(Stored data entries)
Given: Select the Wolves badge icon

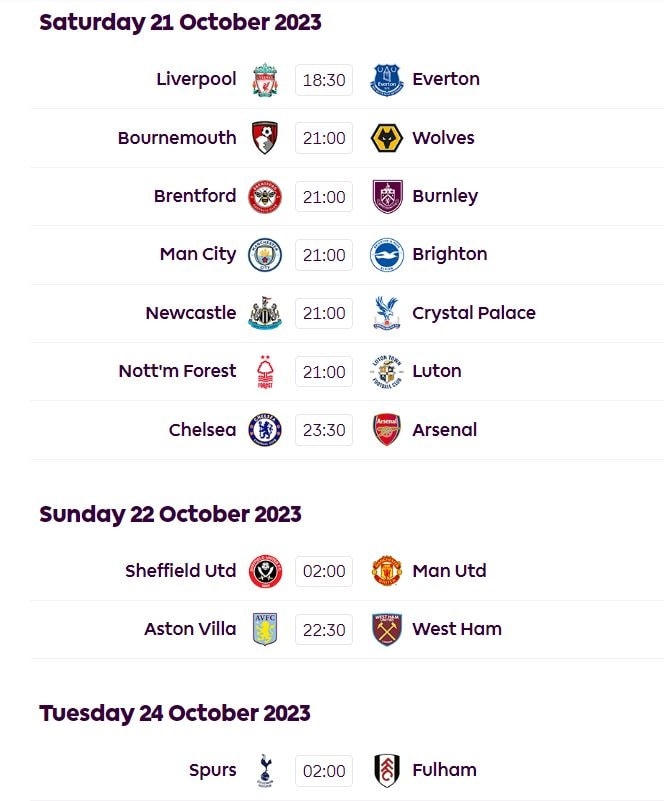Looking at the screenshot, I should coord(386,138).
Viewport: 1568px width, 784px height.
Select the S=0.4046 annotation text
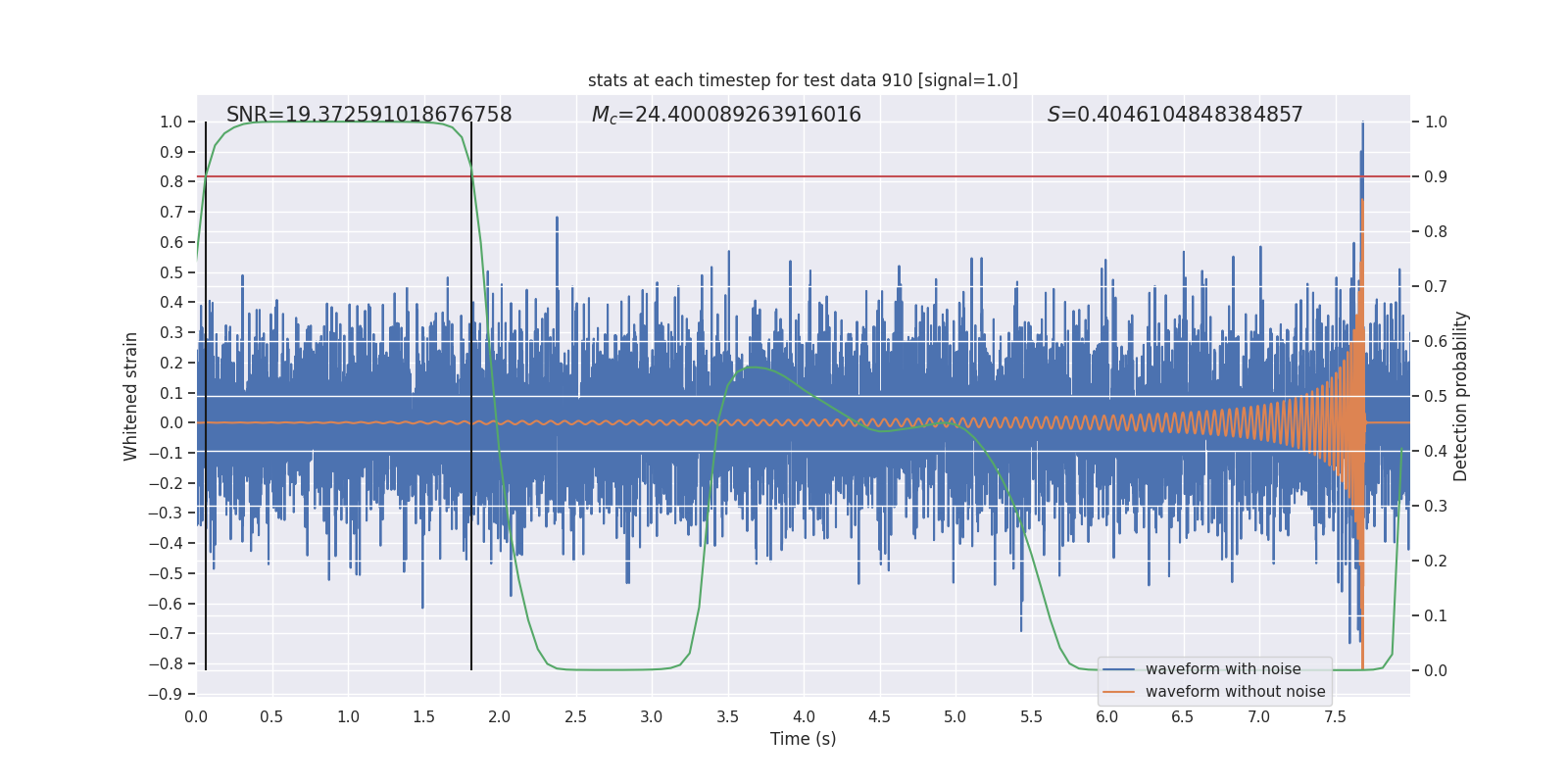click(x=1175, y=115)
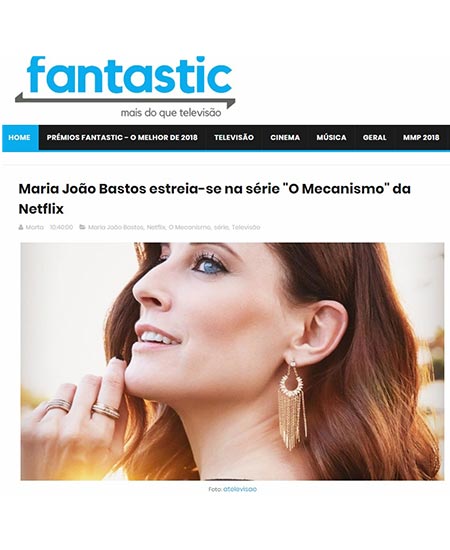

# Exercise aim
Return the records above exactly as written, but without any of the pictures.

# Written solution
Given: Select the Wolves badge icon

Looking at the screenshot, I should coord(386,138).
Viewport: 1568px width, 784px height.
Select the S=0.4046 annotation text
click(x=1175, y=115)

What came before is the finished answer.